Kontrapunkt Profesora Romana Nowotarskiego
Zapraszamy do obejrzenia dokumentu poświęconego profesorowi Romanowi Nowotarskiemu.
Przedstawiane przez Nowotarskiego miejsca, choć mogą wydawać się bardziej lub mniej rozpoznawalne, nie mają swoich odpowiedników w realnym świecie – jego malarstwo nie ma w sobie nic z realizmu, kreowane przez niego światy są autoreferencyjne, a istniejące być może pierwowzory przedstawianych widoków zostały przez malarza poddane dekonstrukcji i przetworzeniu na autonomiczne jakości.
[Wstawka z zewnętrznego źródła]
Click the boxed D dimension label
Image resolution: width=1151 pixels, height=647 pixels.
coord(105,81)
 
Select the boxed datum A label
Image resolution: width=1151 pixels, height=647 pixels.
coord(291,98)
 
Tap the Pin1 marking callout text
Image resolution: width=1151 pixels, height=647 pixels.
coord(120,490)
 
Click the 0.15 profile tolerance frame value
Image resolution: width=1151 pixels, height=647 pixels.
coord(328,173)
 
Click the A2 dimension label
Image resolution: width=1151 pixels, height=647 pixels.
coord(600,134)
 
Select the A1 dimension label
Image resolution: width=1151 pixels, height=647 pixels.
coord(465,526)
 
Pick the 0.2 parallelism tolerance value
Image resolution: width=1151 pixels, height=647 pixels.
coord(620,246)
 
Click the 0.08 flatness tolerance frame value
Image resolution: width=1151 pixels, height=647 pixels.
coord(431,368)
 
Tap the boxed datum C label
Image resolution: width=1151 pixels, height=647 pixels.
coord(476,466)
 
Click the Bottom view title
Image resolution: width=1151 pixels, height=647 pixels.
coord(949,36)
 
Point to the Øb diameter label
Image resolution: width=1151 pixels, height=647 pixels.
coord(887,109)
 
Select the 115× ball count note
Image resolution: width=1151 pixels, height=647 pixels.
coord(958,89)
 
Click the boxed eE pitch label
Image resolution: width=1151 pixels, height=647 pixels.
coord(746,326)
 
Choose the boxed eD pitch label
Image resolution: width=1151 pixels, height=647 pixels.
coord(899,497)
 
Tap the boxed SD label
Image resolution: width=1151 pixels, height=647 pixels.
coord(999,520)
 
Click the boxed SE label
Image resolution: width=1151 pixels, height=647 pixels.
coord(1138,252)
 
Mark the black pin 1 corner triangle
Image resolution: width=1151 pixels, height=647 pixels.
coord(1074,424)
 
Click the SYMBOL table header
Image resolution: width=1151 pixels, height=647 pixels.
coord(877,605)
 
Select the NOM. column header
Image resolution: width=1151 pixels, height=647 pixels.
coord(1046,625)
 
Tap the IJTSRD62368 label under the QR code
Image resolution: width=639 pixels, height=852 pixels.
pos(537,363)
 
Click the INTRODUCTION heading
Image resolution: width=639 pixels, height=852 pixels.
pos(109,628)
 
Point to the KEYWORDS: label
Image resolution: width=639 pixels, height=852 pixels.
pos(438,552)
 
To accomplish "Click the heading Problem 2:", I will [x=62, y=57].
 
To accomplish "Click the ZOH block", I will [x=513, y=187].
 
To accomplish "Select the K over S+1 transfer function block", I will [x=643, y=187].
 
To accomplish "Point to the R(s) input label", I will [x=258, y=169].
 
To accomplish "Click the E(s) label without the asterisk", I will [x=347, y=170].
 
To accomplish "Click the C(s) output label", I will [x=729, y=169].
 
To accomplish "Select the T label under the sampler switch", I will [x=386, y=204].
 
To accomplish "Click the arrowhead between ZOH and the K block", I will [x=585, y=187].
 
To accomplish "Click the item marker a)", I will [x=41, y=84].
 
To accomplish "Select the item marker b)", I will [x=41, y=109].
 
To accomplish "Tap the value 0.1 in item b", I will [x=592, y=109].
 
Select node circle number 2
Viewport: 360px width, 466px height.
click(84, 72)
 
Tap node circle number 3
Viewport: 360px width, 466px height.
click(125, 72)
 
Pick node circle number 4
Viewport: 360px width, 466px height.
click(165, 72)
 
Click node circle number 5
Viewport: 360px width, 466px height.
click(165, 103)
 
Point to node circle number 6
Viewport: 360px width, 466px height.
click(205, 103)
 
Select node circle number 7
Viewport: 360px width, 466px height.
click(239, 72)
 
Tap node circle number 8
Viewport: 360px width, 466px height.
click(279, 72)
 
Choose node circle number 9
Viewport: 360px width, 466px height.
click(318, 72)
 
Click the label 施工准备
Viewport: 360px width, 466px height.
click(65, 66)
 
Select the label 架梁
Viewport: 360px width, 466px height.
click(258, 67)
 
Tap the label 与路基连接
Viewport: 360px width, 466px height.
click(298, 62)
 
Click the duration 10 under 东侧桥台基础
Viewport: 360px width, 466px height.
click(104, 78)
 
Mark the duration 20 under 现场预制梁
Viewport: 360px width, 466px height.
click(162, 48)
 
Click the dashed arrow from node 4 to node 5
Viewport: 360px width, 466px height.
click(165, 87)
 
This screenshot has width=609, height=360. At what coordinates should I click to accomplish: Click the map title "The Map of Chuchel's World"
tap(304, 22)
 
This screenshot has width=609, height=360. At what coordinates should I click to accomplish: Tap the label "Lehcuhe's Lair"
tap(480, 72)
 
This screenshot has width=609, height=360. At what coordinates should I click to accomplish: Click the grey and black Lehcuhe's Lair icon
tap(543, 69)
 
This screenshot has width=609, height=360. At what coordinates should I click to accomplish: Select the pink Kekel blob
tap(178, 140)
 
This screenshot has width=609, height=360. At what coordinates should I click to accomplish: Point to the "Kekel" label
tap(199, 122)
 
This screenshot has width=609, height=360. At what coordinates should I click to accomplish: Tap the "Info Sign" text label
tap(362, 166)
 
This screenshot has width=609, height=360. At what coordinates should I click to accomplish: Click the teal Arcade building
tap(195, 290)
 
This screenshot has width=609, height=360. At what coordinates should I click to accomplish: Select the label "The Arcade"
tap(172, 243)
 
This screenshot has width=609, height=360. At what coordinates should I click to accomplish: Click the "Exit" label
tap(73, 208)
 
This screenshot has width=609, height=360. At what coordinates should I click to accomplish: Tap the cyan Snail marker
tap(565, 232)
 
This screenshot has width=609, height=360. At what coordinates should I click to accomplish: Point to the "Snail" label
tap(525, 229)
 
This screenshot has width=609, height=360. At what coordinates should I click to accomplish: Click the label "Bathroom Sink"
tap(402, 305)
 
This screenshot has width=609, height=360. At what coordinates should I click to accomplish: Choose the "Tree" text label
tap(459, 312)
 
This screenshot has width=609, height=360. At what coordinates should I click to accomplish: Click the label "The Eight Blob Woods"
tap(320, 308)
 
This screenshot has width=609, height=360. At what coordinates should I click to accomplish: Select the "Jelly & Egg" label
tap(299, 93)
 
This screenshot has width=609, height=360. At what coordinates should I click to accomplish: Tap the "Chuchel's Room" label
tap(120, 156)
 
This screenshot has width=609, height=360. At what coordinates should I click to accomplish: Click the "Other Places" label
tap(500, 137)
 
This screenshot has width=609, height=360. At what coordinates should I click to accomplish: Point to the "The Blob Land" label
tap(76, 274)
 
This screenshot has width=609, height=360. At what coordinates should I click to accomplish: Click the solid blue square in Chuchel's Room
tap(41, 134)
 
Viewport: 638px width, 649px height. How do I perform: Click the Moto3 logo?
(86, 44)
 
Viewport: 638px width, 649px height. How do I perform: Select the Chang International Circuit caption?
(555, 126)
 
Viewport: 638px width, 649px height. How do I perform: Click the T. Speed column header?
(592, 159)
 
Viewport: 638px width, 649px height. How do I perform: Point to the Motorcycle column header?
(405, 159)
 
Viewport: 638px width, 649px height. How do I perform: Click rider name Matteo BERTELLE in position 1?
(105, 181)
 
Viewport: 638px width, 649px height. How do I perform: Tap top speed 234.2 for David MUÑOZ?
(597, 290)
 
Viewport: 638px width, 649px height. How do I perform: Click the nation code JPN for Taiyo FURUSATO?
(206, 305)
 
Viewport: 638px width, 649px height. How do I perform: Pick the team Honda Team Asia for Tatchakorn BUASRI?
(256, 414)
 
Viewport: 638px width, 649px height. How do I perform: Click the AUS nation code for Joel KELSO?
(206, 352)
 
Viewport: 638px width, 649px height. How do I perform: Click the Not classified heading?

Industrialne pejzaże, weduty, miejskie zaułki, bramy, okna i podwórka stanowią elementy składni, z których artysta buduje opowieść o własnym doświadczeniu uchodźcy – jako ośmiolatek, na skutek wybuchu II Wojny Światowej, został wraz z rodziną wysiedlony z rodzinnej Worochoty (Huculszczyzna). Wczesne dzieciństwo i młodość artysty upłynęły pod znakiem nieustającej wędrówki – zmieniających się widoków widzianych z okien pociągów, coraz to nowych, mijanych miejsc. Stąd też strategia dojrzałego twórcy polega na budowaniu przedstawienia z odłamków zapamiętanych i wyobrażonych widoków, na ich rozpoznawaniu, oswajaniu i układaniu na nowo.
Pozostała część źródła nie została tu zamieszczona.